For most of us, the prospect of being imprisoned in a library seems more dream than nightmare, but in the hands of Haruki Murakami, we might have to think twice. The Strange Library, a surreal tale full of tentative wonder and vague dread, is an experience that lasts only a single hour. Narrator Kirby Heyborne plays the odd characters with just the right touch of near-caricature appropriate for this fable, which adds to the distorted fun house experience. This light introduction into Japanese magical realism may be the right portion to tempt fans of the series Twin Peaks.
Check It Out Category: Fantasy & Sci-Fi
What if we took the action of a swashbuckling sea adventure, the interpersonal drama of a Jane Austen-like Regency, and the setting of a fantasy space opera? Mix those elements in perfect proportion, and we’ll find ourselves with the unbelievably fun Arabella of Mars by David D. Levine.
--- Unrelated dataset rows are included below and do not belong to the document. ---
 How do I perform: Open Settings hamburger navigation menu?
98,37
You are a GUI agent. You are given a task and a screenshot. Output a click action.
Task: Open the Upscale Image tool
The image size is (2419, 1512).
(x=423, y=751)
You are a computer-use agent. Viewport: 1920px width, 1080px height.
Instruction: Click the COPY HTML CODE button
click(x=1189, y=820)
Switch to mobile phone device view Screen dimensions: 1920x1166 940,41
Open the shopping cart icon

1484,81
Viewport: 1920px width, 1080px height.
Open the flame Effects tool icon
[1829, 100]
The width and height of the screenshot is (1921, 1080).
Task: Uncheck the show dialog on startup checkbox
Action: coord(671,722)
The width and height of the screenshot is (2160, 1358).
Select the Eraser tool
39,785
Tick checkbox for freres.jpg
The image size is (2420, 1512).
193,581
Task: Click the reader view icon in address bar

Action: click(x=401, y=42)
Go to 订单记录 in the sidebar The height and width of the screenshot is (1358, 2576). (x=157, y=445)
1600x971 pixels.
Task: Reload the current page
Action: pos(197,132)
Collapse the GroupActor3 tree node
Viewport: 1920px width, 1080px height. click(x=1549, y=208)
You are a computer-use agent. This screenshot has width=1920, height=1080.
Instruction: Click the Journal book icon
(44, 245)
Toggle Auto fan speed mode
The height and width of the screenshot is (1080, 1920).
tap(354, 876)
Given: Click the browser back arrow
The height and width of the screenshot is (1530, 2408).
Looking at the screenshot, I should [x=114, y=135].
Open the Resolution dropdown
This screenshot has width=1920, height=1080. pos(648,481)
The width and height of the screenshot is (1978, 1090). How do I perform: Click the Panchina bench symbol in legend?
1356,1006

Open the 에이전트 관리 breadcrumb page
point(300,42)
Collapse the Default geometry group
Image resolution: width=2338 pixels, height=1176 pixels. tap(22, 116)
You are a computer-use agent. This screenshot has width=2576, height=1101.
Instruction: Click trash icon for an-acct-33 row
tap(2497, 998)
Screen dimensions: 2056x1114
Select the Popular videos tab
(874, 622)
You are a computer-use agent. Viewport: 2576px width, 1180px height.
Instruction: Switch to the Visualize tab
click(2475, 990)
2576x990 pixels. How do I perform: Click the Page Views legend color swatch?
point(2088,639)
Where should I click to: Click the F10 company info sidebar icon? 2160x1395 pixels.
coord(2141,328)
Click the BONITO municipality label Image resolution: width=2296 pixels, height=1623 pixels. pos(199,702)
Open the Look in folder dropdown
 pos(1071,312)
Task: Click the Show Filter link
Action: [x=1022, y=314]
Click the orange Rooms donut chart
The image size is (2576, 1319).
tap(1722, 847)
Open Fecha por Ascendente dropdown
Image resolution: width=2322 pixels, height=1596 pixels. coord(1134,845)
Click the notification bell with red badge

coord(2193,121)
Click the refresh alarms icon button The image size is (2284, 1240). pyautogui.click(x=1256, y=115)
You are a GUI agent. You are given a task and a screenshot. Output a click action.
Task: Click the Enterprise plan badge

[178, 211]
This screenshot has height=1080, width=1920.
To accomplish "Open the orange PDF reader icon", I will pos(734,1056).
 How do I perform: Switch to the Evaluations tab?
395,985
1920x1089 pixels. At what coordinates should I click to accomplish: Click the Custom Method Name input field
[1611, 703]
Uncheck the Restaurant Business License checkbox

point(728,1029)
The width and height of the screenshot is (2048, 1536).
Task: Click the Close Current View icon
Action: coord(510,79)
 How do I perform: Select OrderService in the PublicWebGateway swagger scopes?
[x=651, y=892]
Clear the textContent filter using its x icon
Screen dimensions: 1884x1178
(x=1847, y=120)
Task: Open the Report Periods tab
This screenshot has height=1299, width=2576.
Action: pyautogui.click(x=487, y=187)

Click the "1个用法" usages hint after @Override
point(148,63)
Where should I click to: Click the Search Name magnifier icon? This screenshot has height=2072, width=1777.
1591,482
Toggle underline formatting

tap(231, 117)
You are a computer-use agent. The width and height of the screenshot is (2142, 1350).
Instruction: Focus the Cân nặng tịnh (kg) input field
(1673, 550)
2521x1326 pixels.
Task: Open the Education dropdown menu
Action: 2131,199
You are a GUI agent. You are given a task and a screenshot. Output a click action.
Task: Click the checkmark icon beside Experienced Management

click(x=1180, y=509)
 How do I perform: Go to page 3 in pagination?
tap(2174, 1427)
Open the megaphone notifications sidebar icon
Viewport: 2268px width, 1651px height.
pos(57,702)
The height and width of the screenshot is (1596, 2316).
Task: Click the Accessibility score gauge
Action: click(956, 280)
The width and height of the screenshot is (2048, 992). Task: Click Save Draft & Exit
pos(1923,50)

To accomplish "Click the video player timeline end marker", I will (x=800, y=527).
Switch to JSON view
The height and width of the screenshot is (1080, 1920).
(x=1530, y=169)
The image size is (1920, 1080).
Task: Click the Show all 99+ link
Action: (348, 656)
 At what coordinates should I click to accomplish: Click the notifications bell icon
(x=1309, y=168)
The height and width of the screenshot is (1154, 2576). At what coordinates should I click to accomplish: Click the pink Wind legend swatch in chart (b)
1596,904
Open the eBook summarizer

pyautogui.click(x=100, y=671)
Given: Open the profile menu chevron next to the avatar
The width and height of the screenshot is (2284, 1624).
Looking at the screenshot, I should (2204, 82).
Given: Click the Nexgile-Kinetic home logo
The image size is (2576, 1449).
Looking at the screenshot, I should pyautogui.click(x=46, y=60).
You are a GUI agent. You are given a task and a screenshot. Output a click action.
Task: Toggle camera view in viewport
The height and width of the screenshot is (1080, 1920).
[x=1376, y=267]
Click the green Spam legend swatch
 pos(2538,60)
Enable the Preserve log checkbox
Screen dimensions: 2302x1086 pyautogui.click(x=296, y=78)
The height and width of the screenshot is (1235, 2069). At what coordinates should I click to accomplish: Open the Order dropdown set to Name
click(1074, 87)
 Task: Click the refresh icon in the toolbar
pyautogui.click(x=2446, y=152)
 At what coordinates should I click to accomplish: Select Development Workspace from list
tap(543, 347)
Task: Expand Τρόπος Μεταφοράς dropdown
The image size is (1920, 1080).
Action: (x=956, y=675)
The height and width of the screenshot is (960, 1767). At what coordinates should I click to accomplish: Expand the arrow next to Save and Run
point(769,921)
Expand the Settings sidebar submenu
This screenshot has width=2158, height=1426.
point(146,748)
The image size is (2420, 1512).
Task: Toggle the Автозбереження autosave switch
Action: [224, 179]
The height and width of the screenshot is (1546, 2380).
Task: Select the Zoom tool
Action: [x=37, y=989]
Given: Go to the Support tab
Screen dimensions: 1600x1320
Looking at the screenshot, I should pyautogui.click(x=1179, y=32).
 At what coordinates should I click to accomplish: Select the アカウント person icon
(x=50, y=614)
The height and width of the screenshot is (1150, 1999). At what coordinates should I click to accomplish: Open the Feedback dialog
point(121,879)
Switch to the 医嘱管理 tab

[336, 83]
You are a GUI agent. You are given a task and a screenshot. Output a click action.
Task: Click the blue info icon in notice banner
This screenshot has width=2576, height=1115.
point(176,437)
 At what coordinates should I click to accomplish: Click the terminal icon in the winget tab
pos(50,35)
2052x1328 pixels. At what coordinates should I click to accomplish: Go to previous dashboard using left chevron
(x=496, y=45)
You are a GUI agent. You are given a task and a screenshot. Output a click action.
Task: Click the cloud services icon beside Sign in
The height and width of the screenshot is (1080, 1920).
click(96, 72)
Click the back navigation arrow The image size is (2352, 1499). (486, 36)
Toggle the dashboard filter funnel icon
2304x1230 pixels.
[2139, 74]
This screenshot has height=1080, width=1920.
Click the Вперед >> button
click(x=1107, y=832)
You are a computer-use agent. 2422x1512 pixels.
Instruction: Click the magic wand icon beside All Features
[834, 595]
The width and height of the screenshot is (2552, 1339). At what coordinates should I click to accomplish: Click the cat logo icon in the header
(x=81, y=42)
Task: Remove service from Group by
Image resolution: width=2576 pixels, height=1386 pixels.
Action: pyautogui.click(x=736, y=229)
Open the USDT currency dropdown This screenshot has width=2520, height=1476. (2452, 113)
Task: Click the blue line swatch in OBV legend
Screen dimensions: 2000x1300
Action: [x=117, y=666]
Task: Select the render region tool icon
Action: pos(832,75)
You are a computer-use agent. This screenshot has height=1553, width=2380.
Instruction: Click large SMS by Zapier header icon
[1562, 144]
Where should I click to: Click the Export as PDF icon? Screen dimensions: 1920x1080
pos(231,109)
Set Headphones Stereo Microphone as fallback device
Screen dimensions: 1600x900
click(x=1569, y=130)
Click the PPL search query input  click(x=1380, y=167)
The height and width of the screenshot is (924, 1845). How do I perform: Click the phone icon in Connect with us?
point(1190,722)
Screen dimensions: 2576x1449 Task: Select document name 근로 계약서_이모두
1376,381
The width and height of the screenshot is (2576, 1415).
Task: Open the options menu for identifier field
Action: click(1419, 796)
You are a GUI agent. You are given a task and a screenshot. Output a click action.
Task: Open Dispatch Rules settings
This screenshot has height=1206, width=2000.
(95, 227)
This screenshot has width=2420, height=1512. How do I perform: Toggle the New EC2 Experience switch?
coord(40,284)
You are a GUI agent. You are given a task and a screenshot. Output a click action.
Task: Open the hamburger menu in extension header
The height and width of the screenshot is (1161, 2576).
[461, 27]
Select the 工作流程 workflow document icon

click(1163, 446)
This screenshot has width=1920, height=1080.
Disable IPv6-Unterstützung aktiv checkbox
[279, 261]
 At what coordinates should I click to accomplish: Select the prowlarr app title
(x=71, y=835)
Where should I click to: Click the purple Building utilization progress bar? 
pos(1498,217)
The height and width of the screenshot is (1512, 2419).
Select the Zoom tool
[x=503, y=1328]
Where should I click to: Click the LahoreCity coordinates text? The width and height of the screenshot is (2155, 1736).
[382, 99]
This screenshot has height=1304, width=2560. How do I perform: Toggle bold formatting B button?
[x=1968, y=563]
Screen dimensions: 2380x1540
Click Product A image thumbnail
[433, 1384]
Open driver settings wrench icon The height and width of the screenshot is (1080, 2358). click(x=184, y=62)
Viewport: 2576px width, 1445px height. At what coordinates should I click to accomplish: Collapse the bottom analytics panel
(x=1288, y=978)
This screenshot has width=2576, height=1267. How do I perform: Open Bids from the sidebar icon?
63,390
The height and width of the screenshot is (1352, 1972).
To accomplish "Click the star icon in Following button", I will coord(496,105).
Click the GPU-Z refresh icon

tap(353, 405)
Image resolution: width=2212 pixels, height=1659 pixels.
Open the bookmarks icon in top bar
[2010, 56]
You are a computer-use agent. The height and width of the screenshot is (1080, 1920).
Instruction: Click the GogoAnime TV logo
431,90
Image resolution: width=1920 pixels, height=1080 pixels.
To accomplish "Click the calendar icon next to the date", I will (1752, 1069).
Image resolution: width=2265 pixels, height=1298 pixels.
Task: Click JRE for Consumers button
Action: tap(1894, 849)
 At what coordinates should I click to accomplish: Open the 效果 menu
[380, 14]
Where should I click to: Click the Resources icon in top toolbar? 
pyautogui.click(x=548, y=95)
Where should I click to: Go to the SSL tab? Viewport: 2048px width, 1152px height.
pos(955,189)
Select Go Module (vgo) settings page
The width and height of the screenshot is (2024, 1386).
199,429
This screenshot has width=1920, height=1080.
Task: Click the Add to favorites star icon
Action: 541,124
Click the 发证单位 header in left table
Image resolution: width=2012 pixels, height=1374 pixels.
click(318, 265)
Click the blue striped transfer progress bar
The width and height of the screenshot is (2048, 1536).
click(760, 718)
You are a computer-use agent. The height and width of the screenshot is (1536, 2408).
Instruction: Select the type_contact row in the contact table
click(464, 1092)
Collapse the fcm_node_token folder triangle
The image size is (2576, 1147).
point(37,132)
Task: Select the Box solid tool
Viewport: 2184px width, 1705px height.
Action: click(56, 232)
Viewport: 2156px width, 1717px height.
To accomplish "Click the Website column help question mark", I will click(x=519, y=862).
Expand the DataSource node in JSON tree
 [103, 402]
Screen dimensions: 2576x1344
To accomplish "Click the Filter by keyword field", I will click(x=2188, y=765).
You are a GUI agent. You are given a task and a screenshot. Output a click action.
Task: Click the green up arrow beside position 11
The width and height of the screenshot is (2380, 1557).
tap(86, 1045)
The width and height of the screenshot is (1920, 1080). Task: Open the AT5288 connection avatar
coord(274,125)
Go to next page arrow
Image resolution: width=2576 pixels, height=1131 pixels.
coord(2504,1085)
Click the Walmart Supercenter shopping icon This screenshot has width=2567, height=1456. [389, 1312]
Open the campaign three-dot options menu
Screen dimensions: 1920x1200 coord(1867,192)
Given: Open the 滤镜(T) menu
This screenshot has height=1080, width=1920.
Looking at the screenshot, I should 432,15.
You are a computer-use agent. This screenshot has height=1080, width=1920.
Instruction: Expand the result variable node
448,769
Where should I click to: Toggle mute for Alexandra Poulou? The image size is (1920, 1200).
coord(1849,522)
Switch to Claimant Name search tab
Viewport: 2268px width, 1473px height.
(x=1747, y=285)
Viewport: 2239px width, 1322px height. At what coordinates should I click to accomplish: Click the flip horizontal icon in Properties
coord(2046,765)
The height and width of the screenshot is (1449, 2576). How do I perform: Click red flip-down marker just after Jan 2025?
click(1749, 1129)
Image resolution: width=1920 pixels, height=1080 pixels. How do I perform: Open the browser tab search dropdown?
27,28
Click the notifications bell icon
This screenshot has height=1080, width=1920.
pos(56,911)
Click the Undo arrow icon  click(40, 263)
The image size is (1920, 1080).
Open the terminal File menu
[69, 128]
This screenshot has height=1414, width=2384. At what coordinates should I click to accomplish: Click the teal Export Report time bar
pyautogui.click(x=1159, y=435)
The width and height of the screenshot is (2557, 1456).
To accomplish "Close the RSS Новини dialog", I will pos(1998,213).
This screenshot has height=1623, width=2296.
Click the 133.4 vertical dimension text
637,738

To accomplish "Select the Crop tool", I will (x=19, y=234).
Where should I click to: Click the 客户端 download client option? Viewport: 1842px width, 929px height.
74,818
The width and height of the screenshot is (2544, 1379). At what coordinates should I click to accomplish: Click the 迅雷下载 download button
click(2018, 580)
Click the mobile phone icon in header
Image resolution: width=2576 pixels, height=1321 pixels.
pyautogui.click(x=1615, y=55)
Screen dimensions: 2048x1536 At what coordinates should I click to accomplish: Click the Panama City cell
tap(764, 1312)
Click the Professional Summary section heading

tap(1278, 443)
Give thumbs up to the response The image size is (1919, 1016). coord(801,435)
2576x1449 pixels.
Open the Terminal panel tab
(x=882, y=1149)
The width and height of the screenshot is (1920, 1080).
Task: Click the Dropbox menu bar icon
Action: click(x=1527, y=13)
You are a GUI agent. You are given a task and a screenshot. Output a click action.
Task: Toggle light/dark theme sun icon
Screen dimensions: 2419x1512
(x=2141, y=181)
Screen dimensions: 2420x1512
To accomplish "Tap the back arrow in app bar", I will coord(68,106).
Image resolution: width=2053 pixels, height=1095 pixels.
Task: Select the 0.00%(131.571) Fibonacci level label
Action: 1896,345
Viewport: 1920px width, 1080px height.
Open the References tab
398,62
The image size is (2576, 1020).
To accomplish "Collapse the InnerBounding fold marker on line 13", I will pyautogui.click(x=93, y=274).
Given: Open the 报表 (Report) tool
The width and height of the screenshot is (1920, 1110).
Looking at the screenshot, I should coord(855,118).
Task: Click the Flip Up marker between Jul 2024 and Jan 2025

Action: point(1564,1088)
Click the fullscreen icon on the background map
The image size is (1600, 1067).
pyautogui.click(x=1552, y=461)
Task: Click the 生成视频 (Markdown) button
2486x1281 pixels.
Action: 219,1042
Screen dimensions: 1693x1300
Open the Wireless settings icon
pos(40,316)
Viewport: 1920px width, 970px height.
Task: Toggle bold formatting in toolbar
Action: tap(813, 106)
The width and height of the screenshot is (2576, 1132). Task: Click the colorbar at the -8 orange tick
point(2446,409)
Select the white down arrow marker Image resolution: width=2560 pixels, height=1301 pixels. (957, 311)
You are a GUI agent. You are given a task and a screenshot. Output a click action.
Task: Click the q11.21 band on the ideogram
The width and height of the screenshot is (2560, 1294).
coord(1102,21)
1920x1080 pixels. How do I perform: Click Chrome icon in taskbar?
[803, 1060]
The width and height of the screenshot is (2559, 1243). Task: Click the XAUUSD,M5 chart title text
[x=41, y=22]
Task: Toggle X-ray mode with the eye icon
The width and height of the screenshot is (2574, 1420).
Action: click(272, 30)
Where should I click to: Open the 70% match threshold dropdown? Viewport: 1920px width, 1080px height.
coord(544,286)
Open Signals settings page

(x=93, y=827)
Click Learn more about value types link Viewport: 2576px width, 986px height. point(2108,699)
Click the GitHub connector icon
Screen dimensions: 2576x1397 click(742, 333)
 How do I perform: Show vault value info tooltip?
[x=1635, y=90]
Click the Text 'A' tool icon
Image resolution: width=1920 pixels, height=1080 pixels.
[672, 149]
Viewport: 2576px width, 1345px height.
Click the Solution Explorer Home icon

When Arabella’s family is threatened, she eagerly takes on the hero role. This means disguising herself as a boy and finding work on a Mars Trading Company ship, but that’s no problem for someone who prefers her early life on a Martian plantation and who has a knack for navigation. The voyage won’t be easy, but it will certainly be preferable to the correct Earth society life her mother keeps pushing. Set sail for grand adventures galore, and look for even more of our new favorite heroine in the July release of Arabella and the Battle of Venus.
If you count yourself a fan of the movie Get Out, we have just the book for you! Lovecraft Country by Matt Ruff offers a similar mash-up of horror, suspense, and social commentary that results in fantastic entertainment. It begins when the car of Korean War vet Atticus Turner breaks down, and finding help via the the Safe Negro Travel Guide stirs up additional trouble. From there the characters encounter secret societies, sorcerers, tentacled creatures, cursed dolls, and other worlds. As scary as these things are, they aren’t nearly as chilling as the racism of 1950s Jim Crow America, so prepare yourself for what’s to come.
Equally appealing to those who enjoy the thought-provoking, the weird, the page-turning, or the subversive, this is one homage that you’ll have to experience for yourself.
Few couples are as star-crossed as a 19th-century gentlewoman and a mummified Pharoah, but their story is one of the most charming romps you’ll find. From their opening stroll in a London park to an unwitting murder and a daring prison break, the tale of Lillian and Imhotep IV is one filled with drama and adventure. The Professor’s Daughter, created by French masters Joann Sfar and Emmanuel Guibert, also tantalizes with beautifully rendered art panels made up of delicate illustrations, period sepia tones, and fine watercolor washes. Readers new to graphic novels as well as those with more studied appreciation will be tickled by this delightful, fast-paced confection.
As a finalist for one of Germany’s most prestigious crime novel awards, Morgue Drawer Four could have been…stiff. Dear listeners, it isn’t. Instead we have mild-mannered Martin who likes the solitude of his work as a coroner. One day he performs his customarily precise autopsy on car thief Pascha — and then begins hearing the man’s ghost. First smart-alecky and then downright obnoxious, Pascha wants Martin to get to the bottom of the ‘accident’ that claimed his life.
Reader MacLeod Andrews effectively plays up Pascha’s wry, self-absorbed narration as well as the tension of Martin’s out-of-character escapades. Written by Jutta Profijt and translated from German by Eric J. Macki, this odd-couple pairing of reluctant detective and annoyed ghost is a promising pick for those who like action-driven mysteries with a decidedly sarcastic bent.